The first sub-compartment 82 is sized and shaped to enclose photographic equipment such as camera bodies and lenses. The sectional views of FIGS. 6A and 6B, and the side view of the insert 300 in FIG. 9, show a 400 mm 2.8 f-stop aperture telephoto lens 200 (indicated in phantom because the lens 200 is not part of the luggage 10).

As is best seen in FIGS. 6A and 6B, the bottom portion 82A of the first sub-compartment 82 substantially extends across the distance (“depth”) between the front wall 20 and the back wall 30. The bottom portion 82A of the first sub-compartment 82 is slightly limited in its front wall 10 to back wall 20 depth by the combined thicknesses of the lower base wall 312 of the insert 300, the frame sheet 110, and the foam sheet 28 and the liner 26 behind the front wall 20. As seen in FIGS. 6A, 6B, 6C, and 7, the frame sheet 110 is thin. The portion of the frame sheet 110 that extends between the handle assembly 120 and the wheel housings 130 therefore will not significantly reduce the depth of the bottom portion 82A of the first sub-compartment 82, so that the first sub-compartment 82 can accommodate carry very bulky or wide articles of photographic equipment such as the 400 mm 2.8 f-stop aperture telephoto lens 200 with reversed lens hood.

The vertical extent of the bottom portion 82A of the first sub-compartment 82 is indicated by the dimension “A” in FIG. 6B and extends from the bottom wall 70 vertically up to the bottom of the telescoping handle assembly 120. The vertical extent A of the bottom portion 82A is gauged to permit the receiver 10 to carry very bulky or wide articles of photographic equipment or other equipment. To be specific, the bottom portion 82A of the first sub-compartment 82 should be high enough to accommodate the length of the widest part of extra-large lenses, such as the 400 mm 2.8 f-stop aperture telephoto lens 200 with reversed hood described in the “Background” section above. As mentioned in that section, the length of the widest part of this lens, with the lens hood or sun shield attached to the lens and reversed, is 7.2 inches and its maximum width is about 8 inches. The bottom portion 82A of the first sub-compartment 82 therefore preferably should have a depth (front-to-back or between the first wall 20 and the second wall 30) of about 8 inches and a height (top-to-bottom or between the top wall 60 and the bottom wall 70) of at least 7.2 inches.

A piece of luggage 1 that was made according to the preferred embodiment and that is carry-on qualified as discussed in the “Background” section above has a bottom portion 82A of the first sub-compartment 82 that is about 8 inches deep and about 8 inches high. This luggage was an actual reduction to practice of the preferred embodiment discussed in this disclosure. It is capable of carrying the 400 mm 2.8 f-stop aperture telephoto lens with lens hood in the reversed or storage position that was described in the “Background” section above. In fact, it can even carry 500 mm and 600 mm 4 f-stop lenses, with their lens hoods attached in the reversed or storage position.

* GIVEN RECORDS
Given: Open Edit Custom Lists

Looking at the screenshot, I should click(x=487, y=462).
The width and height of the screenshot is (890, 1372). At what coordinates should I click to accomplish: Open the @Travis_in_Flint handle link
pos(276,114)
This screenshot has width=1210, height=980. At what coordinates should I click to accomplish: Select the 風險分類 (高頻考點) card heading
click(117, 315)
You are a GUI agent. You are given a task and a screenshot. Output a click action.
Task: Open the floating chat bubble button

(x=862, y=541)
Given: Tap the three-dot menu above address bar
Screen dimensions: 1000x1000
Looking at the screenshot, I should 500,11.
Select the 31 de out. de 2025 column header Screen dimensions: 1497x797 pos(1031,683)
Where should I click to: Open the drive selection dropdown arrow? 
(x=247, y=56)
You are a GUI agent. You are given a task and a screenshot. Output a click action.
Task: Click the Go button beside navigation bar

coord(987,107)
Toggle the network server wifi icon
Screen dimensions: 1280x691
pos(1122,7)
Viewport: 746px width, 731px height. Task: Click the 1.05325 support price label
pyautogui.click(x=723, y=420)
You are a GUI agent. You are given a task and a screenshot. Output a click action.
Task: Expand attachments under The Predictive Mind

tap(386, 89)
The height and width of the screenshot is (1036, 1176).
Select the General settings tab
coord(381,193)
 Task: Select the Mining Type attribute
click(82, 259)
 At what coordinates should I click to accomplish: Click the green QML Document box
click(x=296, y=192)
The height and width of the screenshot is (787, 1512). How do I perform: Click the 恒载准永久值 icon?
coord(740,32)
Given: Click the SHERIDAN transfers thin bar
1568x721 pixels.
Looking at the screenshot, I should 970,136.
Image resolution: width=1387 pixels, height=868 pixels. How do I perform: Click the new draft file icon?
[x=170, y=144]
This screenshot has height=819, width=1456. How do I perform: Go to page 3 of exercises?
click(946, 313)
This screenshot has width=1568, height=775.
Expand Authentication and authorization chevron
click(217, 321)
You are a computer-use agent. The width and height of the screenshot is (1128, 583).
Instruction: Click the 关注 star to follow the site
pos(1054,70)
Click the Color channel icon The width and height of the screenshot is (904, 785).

* SET EXERCISE 1
According to the luggage passage, how long is the widest part of the 400 mm 2.8 f-stop telephoto lens when its hood is attached and reversed?
* SET EXERCISE 2
Return everything in the luggage passage from "A piece of luggage" down to "or storage position.".
* SET EXERCISE 3
Extend the luggage passage, picking up right after its last sentence.
The entries come from a different source than the luggage passage.

* REPLY 1
It is 7.2 inches.

* REPLY 2
A piece of luggage 1 that was made according to the preferred embodiment and that is carry-on qualified as discussed in the “Background” section above has a bottom portion 82A of the first sub-compartment 82 that is about 8 inches deep and about 8 inches high. This luggage was an actual reduction to practice of the preferred embodiment discussed in this disclosure. It is capable of carrying the 400 mm 2.8 f-stop aperture telephoto lens with lens hood in the reversed or storage position that was described in the “Background” section above. In fact, it can even carry 500 mm and 600 mm 4 f-stop lenses, with their lens hoods attached in the reversed or storage position.

* REPLY 3
The second sub-compartment 84 is sized and shaped to enclose a telescoping handle assembly 120, as shown in FIG. 6B. A zippered flap 62 covers an opening in the top wall 60 that permits access to the second sub-compartment 84 in order to withdraw and thus extend the telescoping handle assembly 120 into an operative position for use in pulling the piece of luggage 1 by hand. The flap 62 can be zippered into place over the fully contracted telescoping handle assembly 120, thus closing the sub-compartment 84, as shown in FIGS. 5A and 6B. The zippered flap 62 may be omitted if the handle 122 of the handle assembly 120 is intended to be exposed when the telescoping handle assembly 120 is fully retracted, as in many known pieces of wheeled luggage.

The telescoping handle assembly 120 may have a construction of a sort known to the rolling luggage art. The telescoping handle assembly 120 selected for use in the piece of luggage 1 has a vertical dimension when in its fully retracted configuration that is only sub-part of the vertical dimension of the back wall 30, unlike known wheeled luggage, so as to increase the height (the dimension indicated by “A”) of the bottom portion 82A of the first sub-compartment 82, the portion that has a region of maximum depth at the bottom of the first sub-compartment 82.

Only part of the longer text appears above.